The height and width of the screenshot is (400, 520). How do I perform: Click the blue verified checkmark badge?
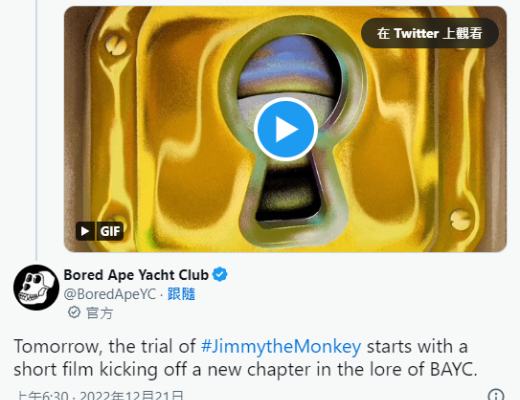pyautogui.click(x=220, y=275)
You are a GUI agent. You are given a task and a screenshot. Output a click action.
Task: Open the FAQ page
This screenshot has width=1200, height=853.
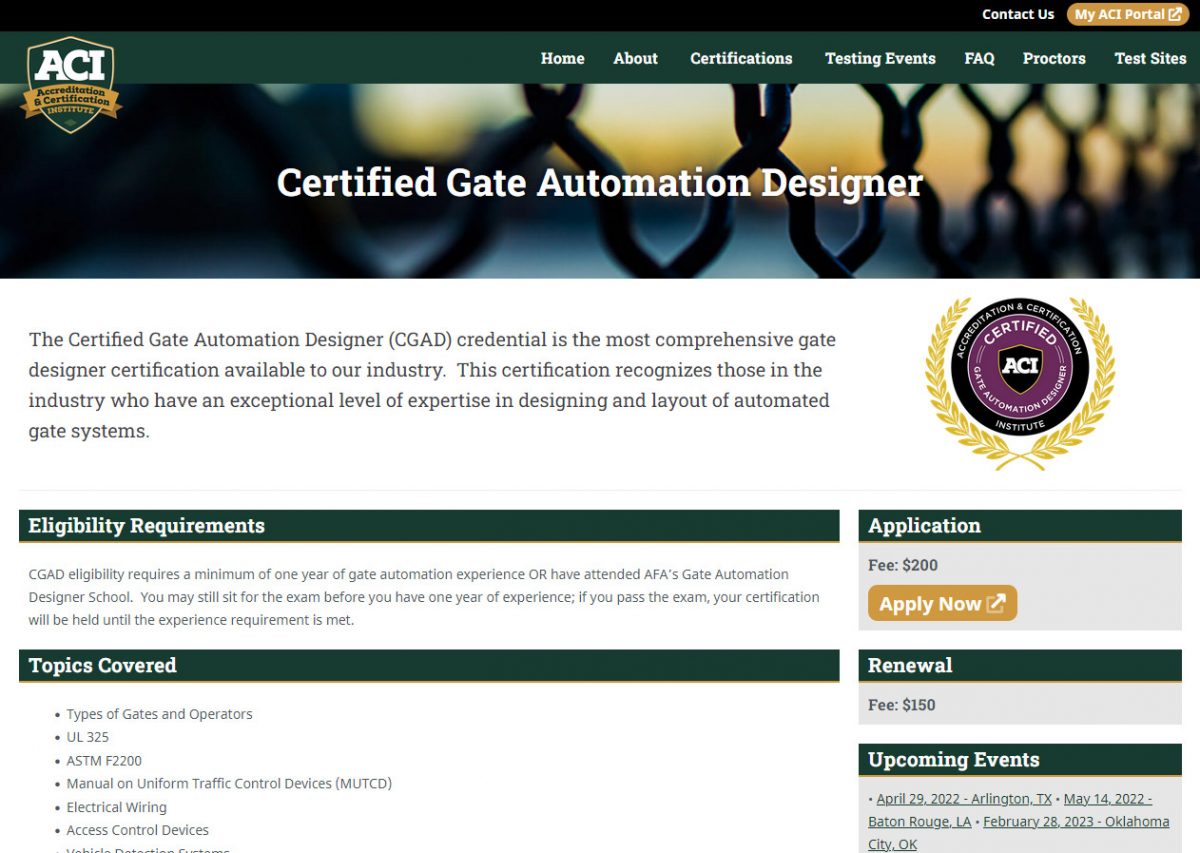coord(979,58)
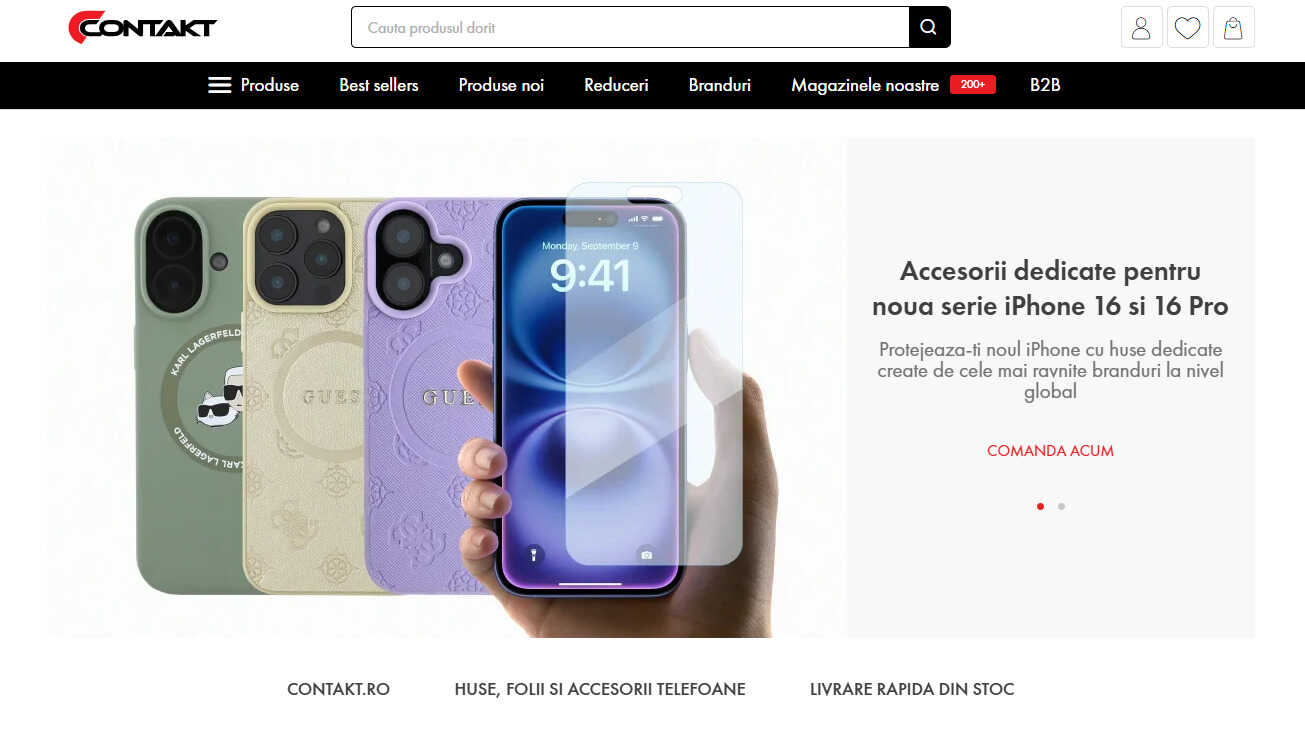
--------------------
- WORK TASK -
Repeat the data verbatim, excluding all pictures.

- RESPONSE -
The height and width of the screenshot is (400, 520). How do I perform: Click the blue verified checkmark badge?
pyautogui.click(x=220, y=275)
You are a GUI agent. You are given a task and a screenshot. Output a click action.
Task: Open the FAQ page
This screenshot has width=1200, height=853.
coord(979,58)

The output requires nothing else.